Вскоре к плохому настроению, вызванному загубленной сиестой, добавляются угрызения совести из-за того, что ты способен на такие низкие чувства, и ты пытаешься объяснить себе, что наполовину эта горечь во рту, это разлитие желчи – результат трудностей с пищеварением, а наполовину совершенно очевидно – проявление твоего дурного, эгоистичного и ограниченного нрава. Разве твои родственники или твои друзья не ради твоего же удовольствия решили явиться нежданно-негаданно?
Конечно. Возможно. Попозже ты бы это понял. Но сейчас, в этот момент, приходится согласиться: это гнусное молчание мотора, это повизгивание скользящих по песку дорожки и замирающих шин, этот преднамеренно заглушенный хлопок дверей – все это явно отдает слащавой жестокостью преступления, совершенного холодным оружием, это не что иное, как совершенная, дьявольски хитрая ловушка.
ГЛОТОК ДЕЛЕРМА
Такие книги хорошо бы читать по страничке в день, как принимают с утра поливитаминный шарик или несколько капель настойки "для повышения резистентности организма". Судя по тому, что рассказывает о себе сам Филипп Делерм, пятидесятилетний учитель словесности из небольшого нормандского городка, он вполне сознательно расфасовывал эти свои "тонизирующие пилюли".
"У меня было очень счастливое детство, я рос, окруженный любовью близких, и, возможно, одной из основных причин, побудивших меня писать, был некий долг благодарности и желание самому чем-то поделиться с другими. Мои родители были школьными учителями, работали и жили в живописных местечках неподалеку от столицы, облюбованных в свое время импрессионистами. Но родом они были с юга, и там, в окрестностях Муассака, я всегда проводил летние каникулы. Много читал, увлекался спортом. Позднее, в студенческие годы в Нантере, я познакомился со своей будущей женой Мартиной. Она тоже грезила детством. В 1975 году мы оба получили назначение в Нормандию, поселились в Бомон-ле-Роже и зажили размеренной жизнью, которая позволяла, помимо работы в школе, осуществлять кое-какие творческие замыслы. Лесные прогулки с маленьким Венсаном – сегодня он уже подрос, – дружба с учениками, а еще театральная студия, легкая атлетика, футбол, рисование – все это слилось в единое целое, где книги занимают свое место наряду с прочими составляющими.

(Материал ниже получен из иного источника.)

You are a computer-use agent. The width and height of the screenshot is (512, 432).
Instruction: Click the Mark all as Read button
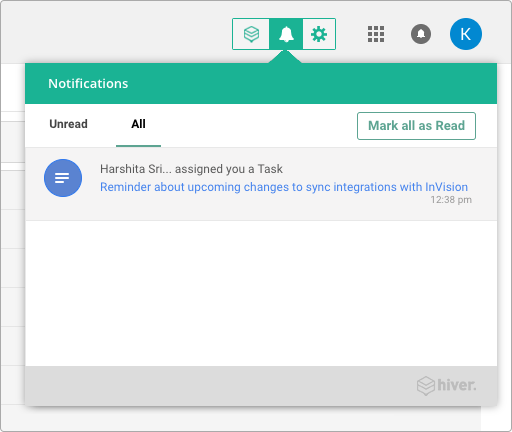coord(416,126)
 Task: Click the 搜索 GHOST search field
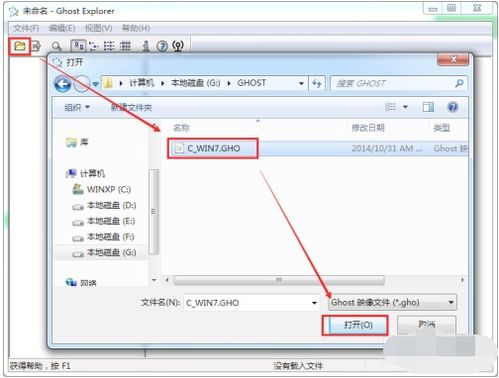[399, 83]
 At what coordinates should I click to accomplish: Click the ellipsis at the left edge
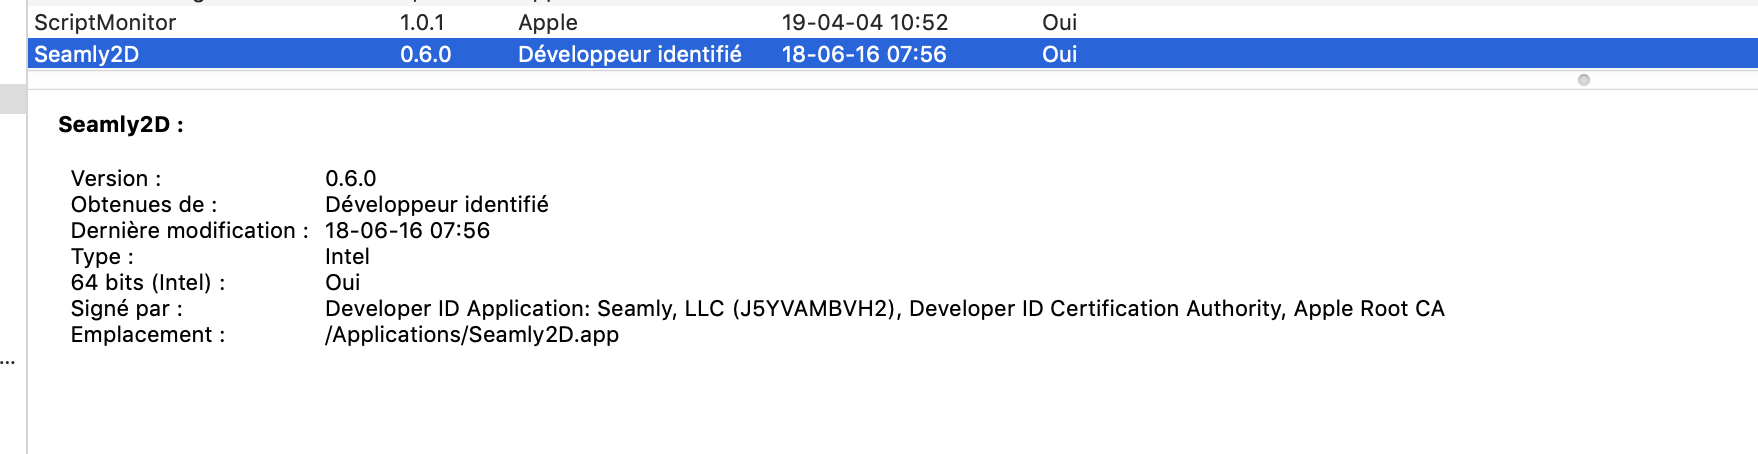(x=8, y=362)
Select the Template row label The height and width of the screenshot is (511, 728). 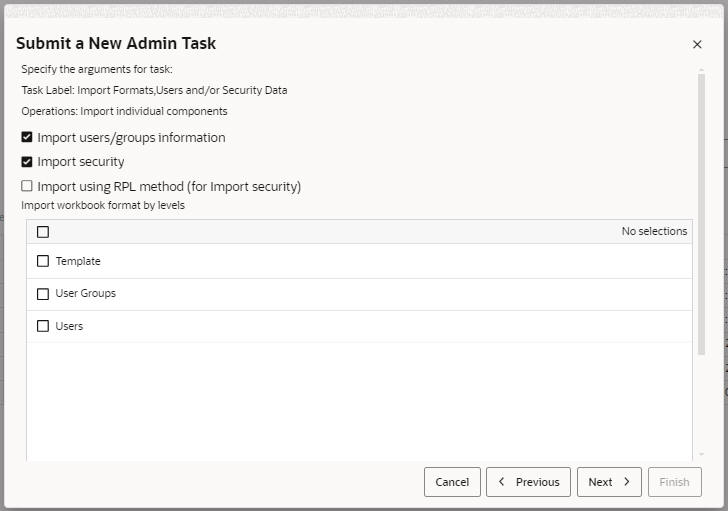point(78,261)
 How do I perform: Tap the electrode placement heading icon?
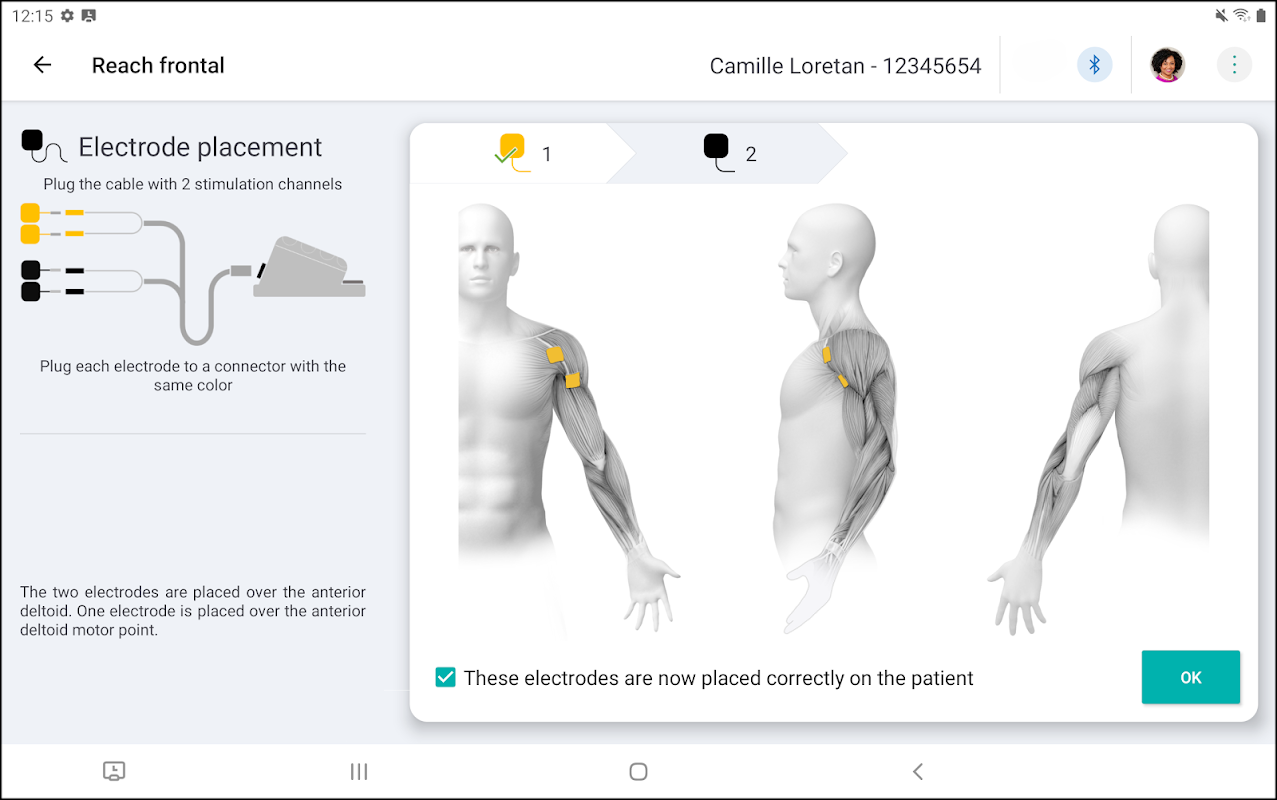click(44, 147)

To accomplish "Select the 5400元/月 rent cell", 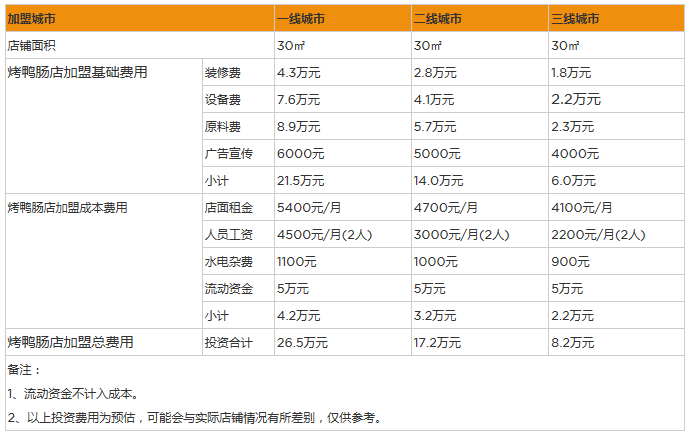I will tap(308, 208).
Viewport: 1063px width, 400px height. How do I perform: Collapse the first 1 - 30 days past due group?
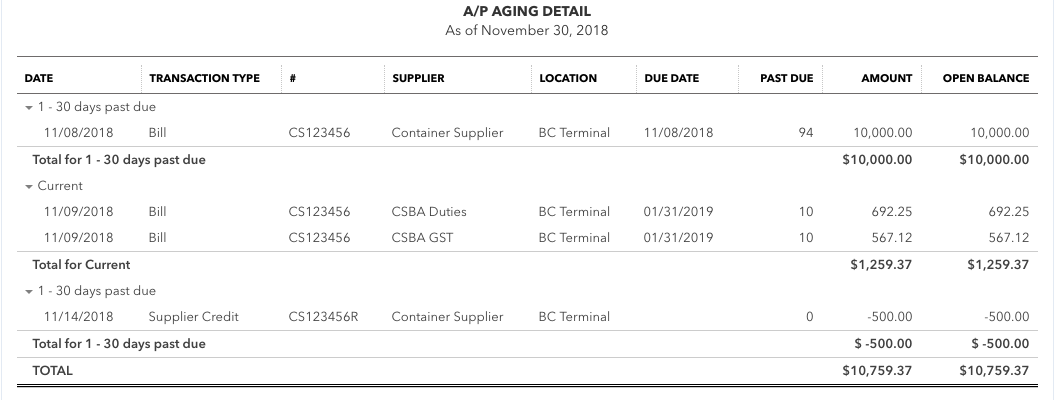click(x=28, y=108)
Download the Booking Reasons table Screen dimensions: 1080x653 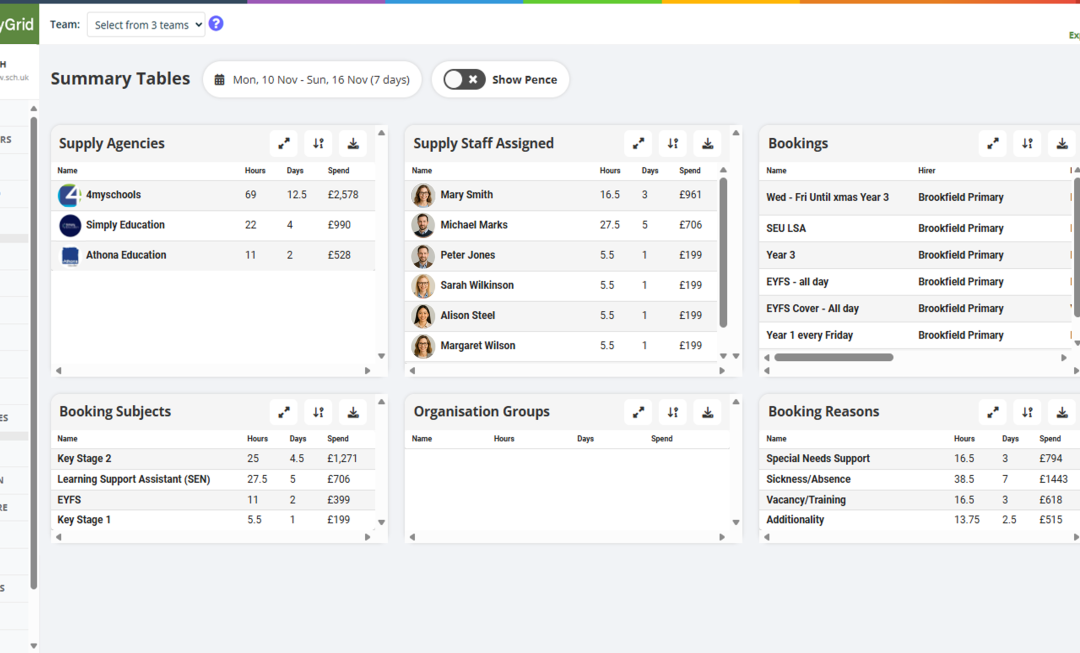(x=1062, y=412)
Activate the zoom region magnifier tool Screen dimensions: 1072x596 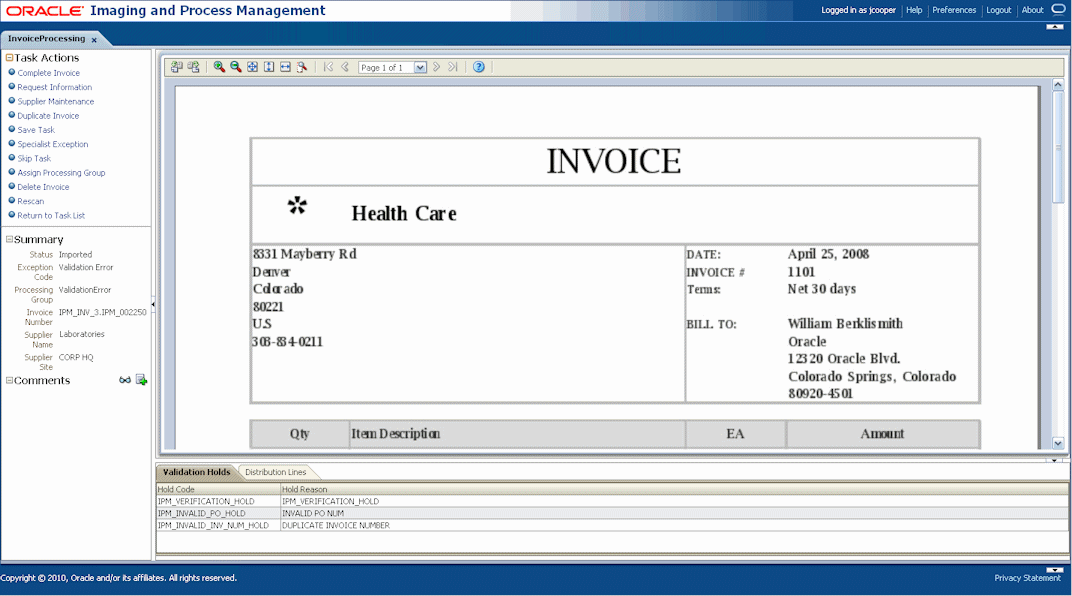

Эти биографические подробности, мне кажется, вполне объясняют, почему все, что я пишу, постоянно тяготеет к двум полюсам: это записки человека, который, во-первых, влюблен в свое детство и в память о нем, а во-вторых, ловит счастливые моменты настоящего и наслаждается им".
Когда тираж "Первого глотка пива" перевалил за сто тысяч, автор книги сказал журналистам следующее:
"Я не собирался писать в стиле ретро, а просто хотел, чтобы читатели разделили со мной эти мелкие радости жизни, минуты незамысловатого счастья. Неопределенно-личная форма, в которой выдержано повествование, приглашает читателя примерить все на себя, подумать: "Мне это знакомо". Меня всегда тянуло писать миниатюры в импрессионистском духе". И Делерм их пишет в свое удовольствие, не сидя за компьютером, а пером на бумаге.